В 5 утра вышли с караваном обратно и в 8 часов встали к "Ермаку". Метель укрыла нас и на обра гном пути. До обеда отдыхали, а после обеда интересный приказ: "Одеть выходную форму, шинели и построиться на верхней палубе". Выстроились на левом борту по боевым частям. Комсостав на правом фланге. Появились командир с замполитом и несколько человек из командования Отрядом. Юрковский зачитал приказ командующего флотом о том, что Военный Совет флота принял решение о возвращении нашему судну старого советского наименования "Волынец" и о включении его в состав КБФ. От души трижды прокричали: "Ура!" На кормовом флагштоке был спущен флаг Балтийского пароходства и поднят военно-морской флаг, на носовом флагштоке - гюйс.

Может быть, это важное в судьбе корабля событие подтянет наших "старичков"-краснофлотцев и старшин из запаса. Все же никак они еще не вживутся в форму и не привыкнут к дисциплине и соблюдению уставных отношений со старшими по званию, за что им нередко достается.

В 13.20 перешли на "исходную позицию" - к Железной стенке. В 17 часов с очередным караваном вышли в Кронштадт. Температура чуть ниже нуля.

Погода тихая, но снег падает крупными хлопьями, и это дает надежду, что проскочим без потерь. Только вышли в открытую часть канала, как немцы все же включили прожектор, но мы больше чувствовали, чем видели его свет. Он поползал по заливу, но, наверное, караван не смог определить, т.к. ни на одном судне не задержался. Но, немцы, наверное, все же чувствовали, что мы идем, поэтому залпов десять дали для очитки совести, но снаряды ложились далеко, то с большим недолетом, то с перелетом. И замолчали. Нашим фортам даже не пришлось открывать огонь. В 22 часа были на Малом рейде.

17 ноября. Понедельник.

В 2 часа вышли в Ленинград. Снег приутих, и, как только дошли до траверза Петергофа, по нам ударили сразу два прожектора. Быстро пересчитав состав каравана, оба луча остановились на нас, и немцы открыли довольно беглый огонь, торопясь до открытия огня фортами всадить нам хотя бы пару снарядов. До чего же неуютно себя чувствуешь в этих мертвенно бледных, холодных лучах прожекторов. Как будто голышом стоишь на площадке, а в тебя, разглядывая, целятся сотни глаз, выбирая место, куда бы ему всадить пулю?

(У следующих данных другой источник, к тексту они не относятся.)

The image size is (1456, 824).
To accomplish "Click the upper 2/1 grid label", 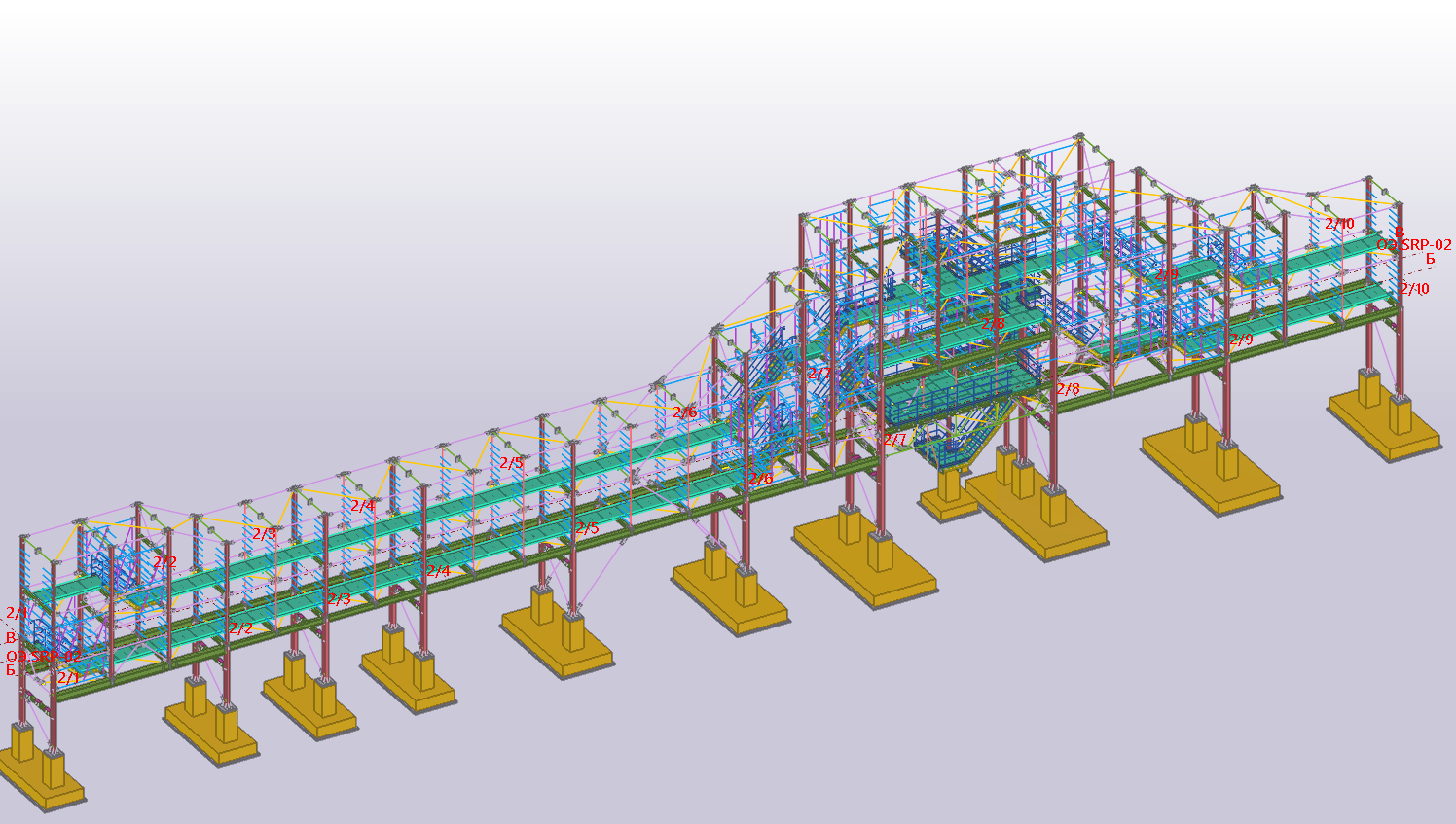I will click(x=17, y=613).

Не успели немцы! Молодцы форты! Не дали немцам сделать даже пятый залп. Сразу же погасли оба прожектора, и заткнулась батарея.

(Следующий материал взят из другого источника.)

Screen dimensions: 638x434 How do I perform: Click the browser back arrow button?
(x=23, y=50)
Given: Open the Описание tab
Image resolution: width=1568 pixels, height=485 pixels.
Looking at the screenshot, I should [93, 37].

Около 5 часов были подле "Молотова". После завтрака до обеда отдыхали. В 10 часов перешли к Железной стенке.

В 17 часов подошли к воротам в Морской канал, где нас уже ждали транспорт 539, п/х "Краснофлотский", "Пятилетка" и "Республика". Вот эта четверка ходила почти с каждым караваном.

К 21-му часу пришли в Кронштадт и встали на Малом рейде. Около полуночи пришел и встал недалеко от нас "Ермак". Сначала я не понял, что изменилось в облике "Ермака"? Но вскоре дошло - нет его длинных мачт. Они стали вдвое короче, не выше его труб. Наверное, он будет прокладывать фарватер во льду в залив и выводить корабли на чистую воду.

18 ноября. Вторник.

Не удалось поспать. Примерно в половине первого ночи - воздушная тревога. Над Кронштадтом висит осветительная ракета, где-то выше - гул самолета. Бьют береговые зенитки. Проторчали час у орудий. Холодно - не меньше минус 10, т.к. пощипывает уши.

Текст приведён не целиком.